All of the records should be given again exactly as they appear.
==== INFORMATION GIVEN ====
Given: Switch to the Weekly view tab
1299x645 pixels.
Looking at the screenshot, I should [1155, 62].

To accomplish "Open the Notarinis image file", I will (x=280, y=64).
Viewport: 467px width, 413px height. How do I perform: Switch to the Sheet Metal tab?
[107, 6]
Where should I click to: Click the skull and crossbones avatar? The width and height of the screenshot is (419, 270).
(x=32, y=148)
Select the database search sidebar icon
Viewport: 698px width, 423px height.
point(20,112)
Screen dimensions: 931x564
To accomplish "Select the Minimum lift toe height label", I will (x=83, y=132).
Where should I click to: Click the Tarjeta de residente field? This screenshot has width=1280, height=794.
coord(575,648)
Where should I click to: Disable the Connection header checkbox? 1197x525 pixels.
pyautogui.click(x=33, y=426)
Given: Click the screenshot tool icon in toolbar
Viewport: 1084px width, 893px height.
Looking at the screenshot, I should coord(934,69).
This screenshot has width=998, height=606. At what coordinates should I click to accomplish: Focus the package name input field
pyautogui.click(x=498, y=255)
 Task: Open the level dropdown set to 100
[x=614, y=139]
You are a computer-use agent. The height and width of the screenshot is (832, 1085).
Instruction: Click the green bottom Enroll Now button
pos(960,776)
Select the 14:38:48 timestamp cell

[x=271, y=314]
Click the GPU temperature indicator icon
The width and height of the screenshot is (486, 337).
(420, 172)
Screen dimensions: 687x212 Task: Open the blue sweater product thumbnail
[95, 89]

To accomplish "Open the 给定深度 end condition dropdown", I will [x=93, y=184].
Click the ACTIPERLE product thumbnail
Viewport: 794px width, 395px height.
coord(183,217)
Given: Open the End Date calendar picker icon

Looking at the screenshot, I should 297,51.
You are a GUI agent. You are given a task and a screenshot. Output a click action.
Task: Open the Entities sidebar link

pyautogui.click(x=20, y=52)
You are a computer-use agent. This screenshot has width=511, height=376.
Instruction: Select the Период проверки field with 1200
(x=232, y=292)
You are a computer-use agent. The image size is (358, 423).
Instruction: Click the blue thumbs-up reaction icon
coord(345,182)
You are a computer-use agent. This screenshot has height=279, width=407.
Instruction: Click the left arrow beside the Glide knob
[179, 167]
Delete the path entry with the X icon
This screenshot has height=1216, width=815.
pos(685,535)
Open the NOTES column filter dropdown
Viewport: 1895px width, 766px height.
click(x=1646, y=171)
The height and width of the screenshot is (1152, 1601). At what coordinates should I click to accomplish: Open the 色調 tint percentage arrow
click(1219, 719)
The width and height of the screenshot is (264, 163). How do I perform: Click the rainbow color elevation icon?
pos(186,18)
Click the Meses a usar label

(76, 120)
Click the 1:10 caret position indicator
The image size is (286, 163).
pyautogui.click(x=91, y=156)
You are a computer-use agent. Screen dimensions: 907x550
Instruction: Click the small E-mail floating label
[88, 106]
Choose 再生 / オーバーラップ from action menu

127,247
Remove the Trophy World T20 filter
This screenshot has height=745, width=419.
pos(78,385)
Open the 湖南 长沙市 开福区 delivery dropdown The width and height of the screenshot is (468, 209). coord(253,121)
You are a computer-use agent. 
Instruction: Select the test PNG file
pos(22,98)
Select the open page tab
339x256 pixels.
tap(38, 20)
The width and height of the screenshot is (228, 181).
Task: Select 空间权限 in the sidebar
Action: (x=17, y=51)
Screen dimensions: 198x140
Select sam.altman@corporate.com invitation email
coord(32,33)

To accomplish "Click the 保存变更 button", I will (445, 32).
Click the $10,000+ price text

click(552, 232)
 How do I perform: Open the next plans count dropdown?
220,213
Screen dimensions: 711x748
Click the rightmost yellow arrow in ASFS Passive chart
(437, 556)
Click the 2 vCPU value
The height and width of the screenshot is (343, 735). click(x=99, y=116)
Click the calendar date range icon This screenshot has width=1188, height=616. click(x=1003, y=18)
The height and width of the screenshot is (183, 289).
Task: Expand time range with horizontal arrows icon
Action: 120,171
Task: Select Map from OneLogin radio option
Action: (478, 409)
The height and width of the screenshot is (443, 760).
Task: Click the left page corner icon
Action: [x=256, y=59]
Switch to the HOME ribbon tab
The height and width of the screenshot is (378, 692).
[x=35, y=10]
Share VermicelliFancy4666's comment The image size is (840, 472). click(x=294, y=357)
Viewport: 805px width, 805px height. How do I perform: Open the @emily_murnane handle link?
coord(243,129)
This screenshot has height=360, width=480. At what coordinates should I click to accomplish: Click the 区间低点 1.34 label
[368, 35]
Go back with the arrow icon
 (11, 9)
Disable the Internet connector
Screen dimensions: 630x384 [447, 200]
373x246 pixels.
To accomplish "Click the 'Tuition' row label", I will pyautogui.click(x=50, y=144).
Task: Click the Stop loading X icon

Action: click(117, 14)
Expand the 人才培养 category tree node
====
> YOUR SOLUTION
Given: Switch to the Weekly view tab
1299x645 pixels.
Looking at the screenshot, I should [1155, 62].

To accomplish "Open the Notarinis image file", I will (x=280, y=64).
Viewport: 467px width, 413px height. How do I perform: Switch to the Sheet Metal tab?
[107, 6]
Where should I click to: Click the skull and crossbones avatar? The width and height of the screenshot is (419, 270).
(x=32, y=148)
Select the database search sidebar icon
Viewport: 698px width, 423px height.
point(20,112)
Screen dimensions: 931x564
To accomplish "Select the Minimum lift toe height label", I will (x=83, y=132).
Where should I click to: Click the Tarjeta de residente field? This screenshot has width=1280, height=794.
coord(575,648)
Where should I click to: Disable the Connection header checkbox? 1197x525 pixels.
pyautogui.click(x=33, y=426)
Given: Click the screenshot tool icon in toolbar
Viewport: 1084px width, 893px height.
Looking at the screenshot, I should coord(934,69).
This screenshot has width=998, height=606. At what coordinates should I click to accomplish: Focus the package name input field
pyautogui.click(x=498, y=255)
 Task: Open the level dropdown set to 100
[x=614, y=139]
You are a computer-use agent. The height and width of the screenshot is (832, 1085).
Instruction: Click the green bottom Enroll Now button
pos(960,776)
Select the 14:38:48 timestamp cell

[x=271, y=314]
Click the GPU temperature indicator icon
The width and height of the screenshot is (486, 337).
(420, 172)
Screen dimensions: 687x212 Task: Open the blue sweater product thumbnail
[95, 89]

To accomplish "Open the 给定深度 end condition dropdown", I will [x=93, y=184].
Click the ACTIPERLE product thumbnail
Viewport: 794px width, 395px height.
coord(183,217)
Given: Open the End Date calendar picker icon

Looking at the screenshot, I should 297,51.
You are a GUI agent. You are given a task and a screenshot. Output a click action.
Task: Open the Entities sidebar link

pyautogui.click(x=20, y=52)
You are a computer-use agent. This screenshot has width=511, height=376.
Instruction: Select the Период проверки field with 1200
(x=232, y=292)
You are a computer-use agent. The image size is (358, 423).
Instruction: Click the blue thumbs-up reaction icon
coord(345,182)
You are a computer-use agent. This screenshot has height=279, width=407.
Instruction: Click the left arrow beside the Glide knob
[179, 167]
Delete the path entry with the X icon
This screenshot has height=1216, width=815.
pos(685,535)
Open the NOTES column filter dropdown
Viewport: 1895px width, 766px height.
click(x=1646, y=171)
The height and width of the screenshot is (1152, 1601). At what coordinates should I click to accomplish: Open the 色調 tint percentage arrow
click(1219, 719)
The width and height of the screenshot is (264, 163). How do I perform: Click the rainbow color elevation icon?
pos(186,18)
Click the Meses a usar label

(76, 120)
Click the 1:10 caret position indicator
The image size is (286, 163).
pyautogui.click(x=91, y=156)
You are a computer-use agent. Screen dimensions: 907x550
Instruction: Click the small E-mail floating label
[88, 106]
Choose 再生 / オーバーラップ from action menu

127,247
Remove the Trophy World T20 filter
This screenshot has height=745, width=419.
pos(78,385)
Open the 湖南 长沙市 开福区 delivery dropdown The width and height of the screenshot is (468, 209). coord(253,121)
You are a computer-use agent. 
Instruction: Select the test PNG file
pos(22,98)
Select the open page tab
339x256 pixels.
tap(38, 20)
The width and height of the screenshot is (228, 181).
Task: Select 空间权限 in the sidebar
Action: (x=17, y=51)
Screen dimensions: 198x140
Select sam.altman@corporate.com invitation email
coord(32,33)

To accomplish "Click the 保存变更 button", I will (445, 32).
Click the $10,000+ price text

click(552, 232)
 How do I perform: Open the next plans count dropdown?
220,213
Screen dimensions: 711x748
Click the rightmost yellow arrow in ASFS Passive chart
(437, 556)
Click the 2 vCPU value
The height and width of the screenshot is (343, 735). click(x=99, y=116)
Click the calendar date range icon This screenshot has width=1188, height=616. click(x=1003, y=18)
The height and width of the screenshot is (183, 289).
Task: Expand time range with horizontal arrows icon
Action: 120,171
Task: Select Map from OneLogin radio option
Action: (478, 409)
The height and width of the screenshot is (443, 760).
Task: Click the left page corner icon
Action: [x=256, y=59]
Switch to the HOME ribbon tab
The height and width of the screenshot is (378, 692).
[x=35, y=10]
Share VermicelliFancy4666's comment The image size is (840, 472). click(x=294, y=357)
Viewport: 805px width, 805px height. How do I perform: Open the @emily_murnane handle link?
coord(243,129)
This screenshot has height=360, width=480. At what coordinates should I click to accomplish: Click the 区间低点 1.34 label
[368, 35]
Go back with the arrow icon
 (11, 9)
Disable the Internet connector
Screen dimensions: 630x384 [447, 200]
373x246 pixels.
To accomplish "Click the 'Tuition' row label", I will pyautogui.click(x=50, y=144).
Task: Click the Stop loading X icon

Action: click(117, 14)
Expand the 人才培养 category tree node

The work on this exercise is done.